GIVEN ENTRIES:
━━━━
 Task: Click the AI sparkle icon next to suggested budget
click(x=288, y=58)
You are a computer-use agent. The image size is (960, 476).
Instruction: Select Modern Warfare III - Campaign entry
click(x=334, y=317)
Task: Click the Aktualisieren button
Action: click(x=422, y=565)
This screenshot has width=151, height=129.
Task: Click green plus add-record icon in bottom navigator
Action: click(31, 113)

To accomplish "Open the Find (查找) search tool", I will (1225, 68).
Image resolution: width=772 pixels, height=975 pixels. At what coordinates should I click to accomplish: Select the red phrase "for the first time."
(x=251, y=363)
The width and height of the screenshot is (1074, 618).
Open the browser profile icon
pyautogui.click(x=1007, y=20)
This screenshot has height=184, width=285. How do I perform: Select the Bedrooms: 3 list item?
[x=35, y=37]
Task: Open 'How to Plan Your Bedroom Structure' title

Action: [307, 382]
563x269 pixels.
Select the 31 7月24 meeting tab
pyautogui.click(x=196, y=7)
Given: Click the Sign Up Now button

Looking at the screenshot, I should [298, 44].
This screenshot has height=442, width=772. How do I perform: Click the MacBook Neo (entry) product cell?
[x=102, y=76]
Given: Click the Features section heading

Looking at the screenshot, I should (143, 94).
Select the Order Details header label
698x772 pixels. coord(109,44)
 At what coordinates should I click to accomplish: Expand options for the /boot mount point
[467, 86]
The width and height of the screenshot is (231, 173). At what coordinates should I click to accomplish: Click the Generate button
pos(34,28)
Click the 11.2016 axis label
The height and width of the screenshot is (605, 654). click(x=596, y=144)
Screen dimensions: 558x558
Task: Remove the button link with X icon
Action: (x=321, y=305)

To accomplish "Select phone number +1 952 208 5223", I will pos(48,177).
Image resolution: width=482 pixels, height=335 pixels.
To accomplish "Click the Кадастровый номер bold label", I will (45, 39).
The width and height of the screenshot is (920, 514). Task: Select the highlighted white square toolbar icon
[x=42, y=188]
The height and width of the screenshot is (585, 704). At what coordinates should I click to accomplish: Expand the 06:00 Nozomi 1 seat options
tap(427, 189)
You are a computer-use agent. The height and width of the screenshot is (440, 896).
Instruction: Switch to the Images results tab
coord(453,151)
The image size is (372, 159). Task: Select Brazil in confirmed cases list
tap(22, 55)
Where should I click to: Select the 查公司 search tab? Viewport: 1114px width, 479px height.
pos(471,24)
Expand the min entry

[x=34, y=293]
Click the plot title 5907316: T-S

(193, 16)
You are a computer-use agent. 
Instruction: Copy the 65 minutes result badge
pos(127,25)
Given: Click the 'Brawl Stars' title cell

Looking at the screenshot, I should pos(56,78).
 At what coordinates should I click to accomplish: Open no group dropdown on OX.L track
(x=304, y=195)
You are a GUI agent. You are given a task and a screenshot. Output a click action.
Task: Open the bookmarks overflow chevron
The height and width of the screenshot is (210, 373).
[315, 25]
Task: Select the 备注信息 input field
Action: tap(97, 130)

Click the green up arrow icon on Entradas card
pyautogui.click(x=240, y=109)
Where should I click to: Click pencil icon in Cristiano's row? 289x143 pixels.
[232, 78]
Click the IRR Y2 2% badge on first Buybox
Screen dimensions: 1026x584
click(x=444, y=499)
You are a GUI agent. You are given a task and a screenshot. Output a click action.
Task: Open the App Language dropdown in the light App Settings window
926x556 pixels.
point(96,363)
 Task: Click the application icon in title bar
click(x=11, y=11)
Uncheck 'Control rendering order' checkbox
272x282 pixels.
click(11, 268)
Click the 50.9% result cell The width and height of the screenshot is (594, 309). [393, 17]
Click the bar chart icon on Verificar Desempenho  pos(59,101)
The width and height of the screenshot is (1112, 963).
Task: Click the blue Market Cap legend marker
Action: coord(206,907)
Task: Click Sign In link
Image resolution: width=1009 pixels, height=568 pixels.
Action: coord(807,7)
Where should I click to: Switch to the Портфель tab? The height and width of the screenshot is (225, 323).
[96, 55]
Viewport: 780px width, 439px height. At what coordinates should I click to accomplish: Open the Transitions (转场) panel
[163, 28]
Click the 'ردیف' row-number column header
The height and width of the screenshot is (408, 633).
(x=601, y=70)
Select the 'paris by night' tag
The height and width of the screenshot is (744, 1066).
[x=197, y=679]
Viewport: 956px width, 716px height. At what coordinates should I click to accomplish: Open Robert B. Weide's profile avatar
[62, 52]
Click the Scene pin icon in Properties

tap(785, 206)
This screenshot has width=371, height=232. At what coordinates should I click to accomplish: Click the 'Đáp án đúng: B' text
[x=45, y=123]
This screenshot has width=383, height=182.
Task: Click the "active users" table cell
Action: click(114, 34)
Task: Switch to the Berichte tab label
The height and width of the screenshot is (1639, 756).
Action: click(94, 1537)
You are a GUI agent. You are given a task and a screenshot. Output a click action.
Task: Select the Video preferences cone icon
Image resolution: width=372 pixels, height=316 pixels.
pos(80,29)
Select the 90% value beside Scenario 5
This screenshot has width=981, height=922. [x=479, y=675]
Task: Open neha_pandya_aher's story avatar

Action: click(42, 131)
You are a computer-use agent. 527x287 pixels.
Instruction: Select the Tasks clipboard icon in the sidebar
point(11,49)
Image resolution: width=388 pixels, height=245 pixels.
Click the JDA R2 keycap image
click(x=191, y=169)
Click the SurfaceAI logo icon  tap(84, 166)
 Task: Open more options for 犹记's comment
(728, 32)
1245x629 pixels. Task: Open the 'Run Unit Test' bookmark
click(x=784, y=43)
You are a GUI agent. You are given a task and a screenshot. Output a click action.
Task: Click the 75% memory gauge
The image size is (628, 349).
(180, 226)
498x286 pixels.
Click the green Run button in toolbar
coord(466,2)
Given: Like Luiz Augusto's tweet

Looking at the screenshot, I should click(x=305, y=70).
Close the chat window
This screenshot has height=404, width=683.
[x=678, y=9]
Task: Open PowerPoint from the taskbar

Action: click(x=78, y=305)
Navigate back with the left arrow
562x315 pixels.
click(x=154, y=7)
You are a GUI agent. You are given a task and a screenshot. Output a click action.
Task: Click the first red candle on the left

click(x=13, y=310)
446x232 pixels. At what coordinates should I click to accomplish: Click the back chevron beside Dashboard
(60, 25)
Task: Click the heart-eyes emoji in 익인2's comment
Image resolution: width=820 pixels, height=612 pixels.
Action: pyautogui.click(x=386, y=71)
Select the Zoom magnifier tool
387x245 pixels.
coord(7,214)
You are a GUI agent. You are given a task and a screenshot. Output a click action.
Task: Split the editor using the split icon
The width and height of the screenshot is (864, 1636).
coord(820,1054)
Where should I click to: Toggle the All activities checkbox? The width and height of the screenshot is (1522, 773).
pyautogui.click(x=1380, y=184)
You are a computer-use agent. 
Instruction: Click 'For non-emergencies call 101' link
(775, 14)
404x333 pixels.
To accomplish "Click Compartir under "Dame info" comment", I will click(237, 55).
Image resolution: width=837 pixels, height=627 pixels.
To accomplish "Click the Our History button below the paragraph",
━━━━
TASK TO COMPLETE:
Display each line of the data where "computer" occurs.

EXERCISE ANSWER:
You are a computer-use agent. The image size is (960, 476).
You are a computer-use agent. The height and width of the screenshot is (440, 896).
You are a computer-use agent. 
You are a computer-use agent. 527x287 pixels.
You are a computer-use agent. 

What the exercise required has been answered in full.